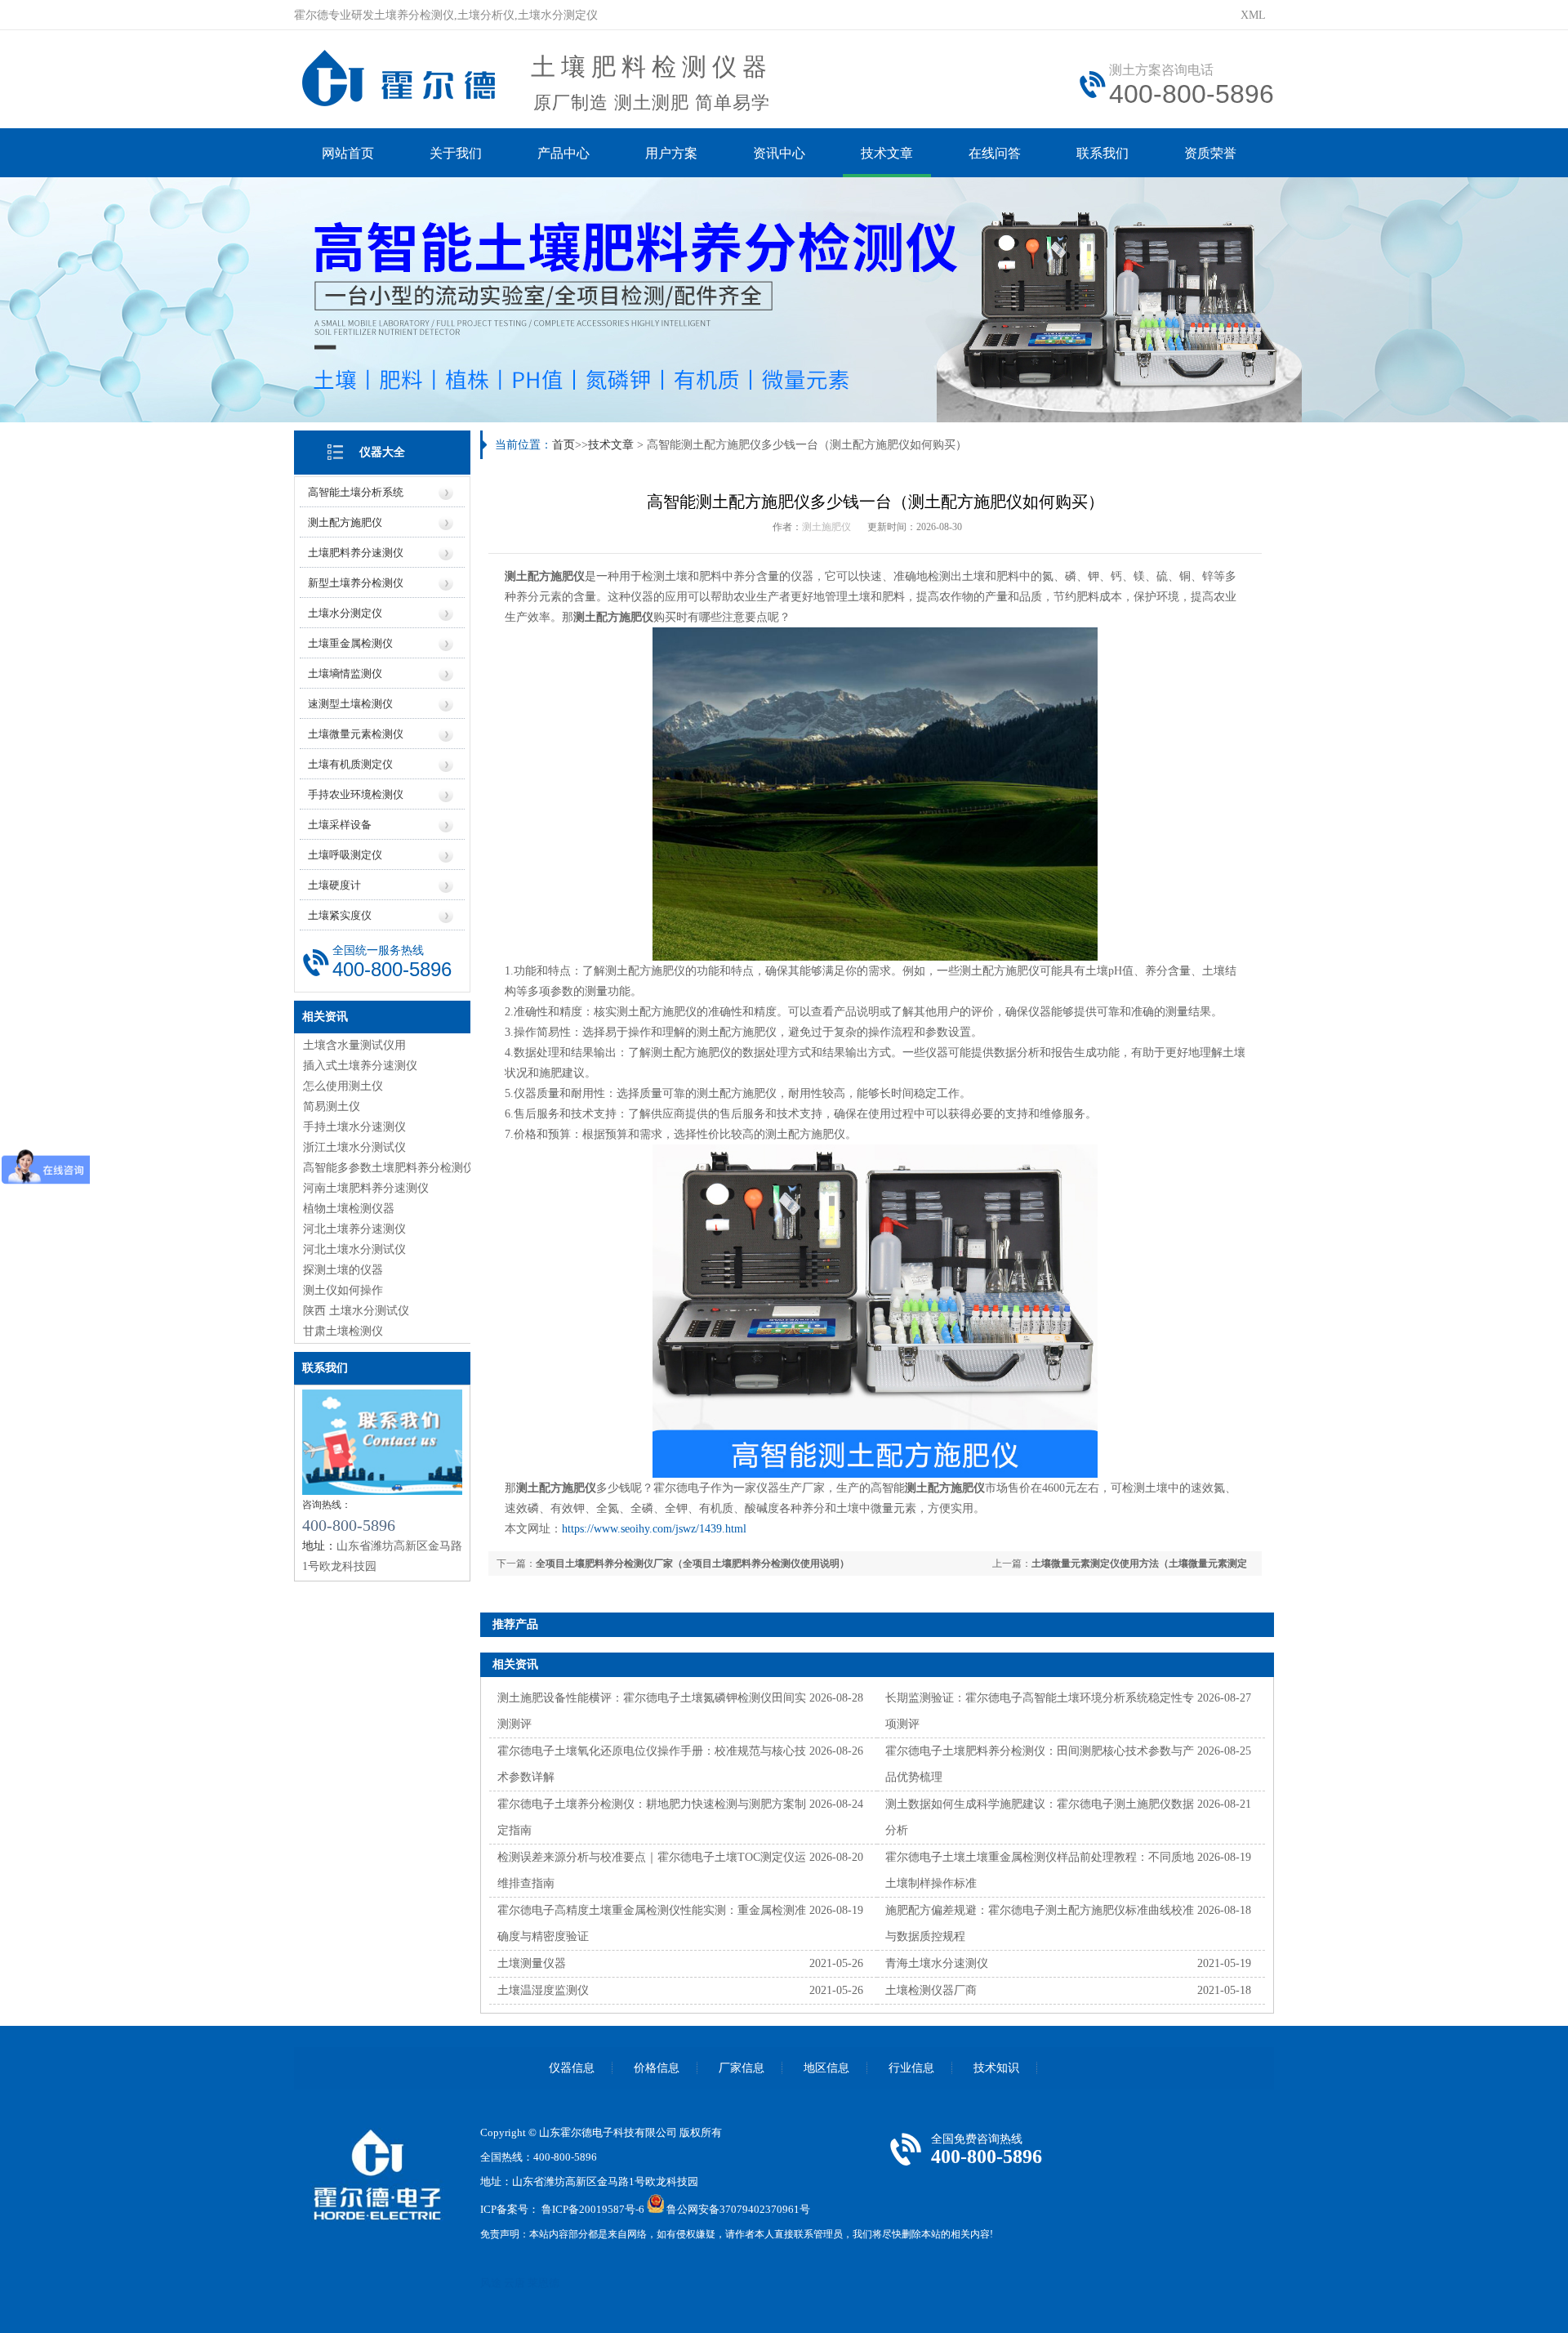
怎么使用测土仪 (343, 1086)
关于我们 (456, 153)
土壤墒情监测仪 (345, 673)
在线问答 (995, 153)
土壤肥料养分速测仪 (355, 552)
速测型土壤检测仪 (350, 704)
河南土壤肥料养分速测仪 (366, 1188)
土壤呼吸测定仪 (345, 855)
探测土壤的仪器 (343, 1270)
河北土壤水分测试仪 (354, 1249)
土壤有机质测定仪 (350, 764)
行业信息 (911, 2068)
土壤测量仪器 (531, 1963)
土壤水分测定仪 (345, 613)
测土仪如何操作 (343, 1290)
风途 (490, 2283)
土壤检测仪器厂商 (931, 1990)
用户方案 (671, 153)
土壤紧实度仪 (340, 915)
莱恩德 (543, 2283)
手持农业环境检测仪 (355, 794)
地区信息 (826, 2068)
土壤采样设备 (340, 825)
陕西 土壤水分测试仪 (356, 1311)
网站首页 (348, 153)
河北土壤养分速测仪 (354, 1229)
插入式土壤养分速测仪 (360, 1065)
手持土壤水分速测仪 (354, 1127)
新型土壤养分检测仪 (355, 583)
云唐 (514, 2283)
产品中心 (563, 153)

= YOUR GOAL =
Which lines run from the one containing "用户方案 (671, 153)" to the end of the entries above? Print them exactly, both ends included, and nothing else.

= ANSWER BOX =
用户方案 (671, 153)
土壤紧实度仪 (340, 915)
莱恩德 (543, 2283)
手持农业环境检测仪 (355, 794)
地区信息 (826, 2068)
土壤采样设备 (340, 825)
陕西 土壤水分测试仪 (356, 1311)
网站首页 (348, 153)
河北土壤养分速测仪 (354, 1229)
插入式土壤养分速测仪 (360, 1065)
手持土壤水分速测仪 (354, 1127)
新型土壤养分检测仪 (355, 583)
云唐 (514, 2283)
产品中心 (563, 153)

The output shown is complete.